In this flow, the APIGateway gets a TIMEOUT (Step 12), so it does what it always does and issues the GetBookedRide operation. This returns the pre-emptive rejected response set in Step 4. Sometime later (say 20 seconds), Riders triggers a rollback scan, which finds the rollback record written in Step 3. This releases the driver and refunds the money.
This flow supports all the LIFE user stories by implementing six LIFE transaction properties, most notably:
- A catastrophic internal error has been hidden from the user by turning an ERROR into a REJECT, as required by the Gracious property.
- The user is quickly given a REJECT that looks atomic to the user, as required by the Progressive property.
- The compensation will make it atomic within a short period, as specified by the Compensated property.
It also leaves the two databases and the bank consistent. In contrast, for a microservice architecture that ignores transactions, the money will be taken, the driver allocated, but no ride will happen, and the user’s booking app will eventually timeout. This results in an angry user, and angry users are not good.
In summary
- LIFE is a transaction model focussing on a happy user, not consistent storage (though it does that too).
- LIFE handles transactionality from the UI through the server processing and storage out to your external service providers.

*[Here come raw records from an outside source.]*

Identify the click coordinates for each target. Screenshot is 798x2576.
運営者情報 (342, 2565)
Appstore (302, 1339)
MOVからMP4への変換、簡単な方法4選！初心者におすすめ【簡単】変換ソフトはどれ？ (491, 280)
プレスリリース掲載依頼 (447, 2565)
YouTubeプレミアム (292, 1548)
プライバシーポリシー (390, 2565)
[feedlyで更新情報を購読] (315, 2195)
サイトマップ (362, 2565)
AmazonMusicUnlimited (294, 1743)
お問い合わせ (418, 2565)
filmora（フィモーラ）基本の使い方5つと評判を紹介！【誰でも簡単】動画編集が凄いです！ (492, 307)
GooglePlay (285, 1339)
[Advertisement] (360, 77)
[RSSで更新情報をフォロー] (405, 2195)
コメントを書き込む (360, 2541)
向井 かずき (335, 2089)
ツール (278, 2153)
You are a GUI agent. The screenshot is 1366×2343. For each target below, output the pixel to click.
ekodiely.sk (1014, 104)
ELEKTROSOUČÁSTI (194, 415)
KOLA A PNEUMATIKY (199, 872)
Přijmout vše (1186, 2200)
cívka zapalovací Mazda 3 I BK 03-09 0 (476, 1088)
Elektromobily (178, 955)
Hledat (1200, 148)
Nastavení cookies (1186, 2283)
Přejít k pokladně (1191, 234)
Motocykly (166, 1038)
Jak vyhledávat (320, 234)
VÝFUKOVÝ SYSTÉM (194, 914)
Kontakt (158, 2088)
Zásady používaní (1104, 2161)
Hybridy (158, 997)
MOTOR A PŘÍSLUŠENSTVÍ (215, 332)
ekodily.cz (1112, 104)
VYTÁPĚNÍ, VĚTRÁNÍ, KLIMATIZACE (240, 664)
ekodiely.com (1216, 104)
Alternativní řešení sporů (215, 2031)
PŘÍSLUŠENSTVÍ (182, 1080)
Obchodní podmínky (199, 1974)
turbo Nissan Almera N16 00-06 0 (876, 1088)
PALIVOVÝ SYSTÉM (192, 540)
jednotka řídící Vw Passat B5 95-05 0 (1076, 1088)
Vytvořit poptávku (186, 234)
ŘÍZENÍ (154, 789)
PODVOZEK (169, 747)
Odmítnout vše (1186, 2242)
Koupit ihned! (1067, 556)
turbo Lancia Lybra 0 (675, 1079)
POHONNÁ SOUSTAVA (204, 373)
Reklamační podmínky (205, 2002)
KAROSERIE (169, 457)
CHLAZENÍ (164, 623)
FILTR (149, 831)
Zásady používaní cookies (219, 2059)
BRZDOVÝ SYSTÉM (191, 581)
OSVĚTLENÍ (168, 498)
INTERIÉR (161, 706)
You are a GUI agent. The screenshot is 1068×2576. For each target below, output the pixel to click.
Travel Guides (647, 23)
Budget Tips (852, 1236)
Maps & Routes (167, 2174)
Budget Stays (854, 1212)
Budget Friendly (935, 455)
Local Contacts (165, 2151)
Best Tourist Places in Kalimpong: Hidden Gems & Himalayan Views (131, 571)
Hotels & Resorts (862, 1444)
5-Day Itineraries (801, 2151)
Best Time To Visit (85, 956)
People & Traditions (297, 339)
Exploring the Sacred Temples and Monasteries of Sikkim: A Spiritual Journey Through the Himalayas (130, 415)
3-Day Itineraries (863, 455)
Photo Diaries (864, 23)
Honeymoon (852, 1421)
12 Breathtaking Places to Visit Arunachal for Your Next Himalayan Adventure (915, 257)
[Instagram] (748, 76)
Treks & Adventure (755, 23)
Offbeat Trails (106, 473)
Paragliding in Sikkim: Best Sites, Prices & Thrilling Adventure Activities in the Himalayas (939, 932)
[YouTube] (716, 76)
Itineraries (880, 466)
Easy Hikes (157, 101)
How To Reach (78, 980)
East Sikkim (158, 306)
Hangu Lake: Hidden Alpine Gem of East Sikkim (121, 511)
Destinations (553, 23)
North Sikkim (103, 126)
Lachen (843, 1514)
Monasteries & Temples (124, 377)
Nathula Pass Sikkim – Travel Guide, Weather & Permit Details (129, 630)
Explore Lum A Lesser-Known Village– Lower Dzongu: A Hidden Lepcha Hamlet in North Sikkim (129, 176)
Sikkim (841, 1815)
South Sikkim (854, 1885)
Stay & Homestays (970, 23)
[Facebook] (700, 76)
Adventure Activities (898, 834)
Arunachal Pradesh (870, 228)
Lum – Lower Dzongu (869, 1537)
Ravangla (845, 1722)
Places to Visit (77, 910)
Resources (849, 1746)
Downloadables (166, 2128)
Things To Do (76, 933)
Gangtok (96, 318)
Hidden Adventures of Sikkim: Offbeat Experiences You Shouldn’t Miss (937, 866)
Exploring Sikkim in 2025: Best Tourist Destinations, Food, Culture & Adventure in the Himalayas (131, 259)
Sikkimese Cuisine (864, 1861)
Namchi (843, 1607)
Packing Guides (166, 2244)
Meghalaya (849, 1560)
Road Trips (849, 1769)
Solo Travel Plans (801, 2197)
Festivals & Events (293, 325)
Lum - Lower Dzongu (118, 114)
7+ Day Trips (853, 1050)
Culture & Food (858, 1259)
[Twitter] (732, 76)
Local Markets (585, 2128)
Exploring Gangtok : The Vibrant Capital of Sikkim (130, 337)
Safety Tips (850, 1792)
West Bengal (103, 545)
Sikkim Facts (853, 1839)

- There are six properties of a LIFE transaction that have to be built. That can be provided as infrastructure and taught to teams.
- The LIFE transaction model can be incorporated into your existing micro-service architecture, you don’t need exotic tech.
In subsequent articles, I will show more detail on implementing LIFE in a simple and low-impact way. I will also show that it effectively provides a great UX, even when there are really high levels of disruption in your tech stack.
Notes
Note 1
Before the 1980’s transactionality was primarily a problem to be solved by the architects of each system. Those architects had some underlying theory, such as Petri’s nets, Lampson and Sturgis’ two-phase commit, and Dijkstra’s semaphores, and manifestations of those in tooling, most notably IBM’s CICS and IMS. There were (and still are) specialised solutions outside mainstream development, such as MUMPS for medical records, outside mainstream development.
Härdner and Reuter’s seminal 1983 paper lucidly described a general approach with the ACID model in the scope of database transactions. Many other researchers contributed in the public domain, such as Reed describing multi-version consistency, and proprietary research occurred within database vendors. All this was in the scope of a single database active at a single location – which was the leading technology of that time.
Note 2
There is one other result, namely FAILURE. This is not part of the model but indicates a system design error in that one of the transactional results did not happen. It differs from ERROR, meaning the user knows that the system is confused and needs help. ERROR is an undesirable outcome, but humans can tolerate it if it is rare. FAILURE is the user and the system converging to a different view of the outcome (for example, the buyer thinks the payment worked, but their bank thinks it did not) and is not tolerable.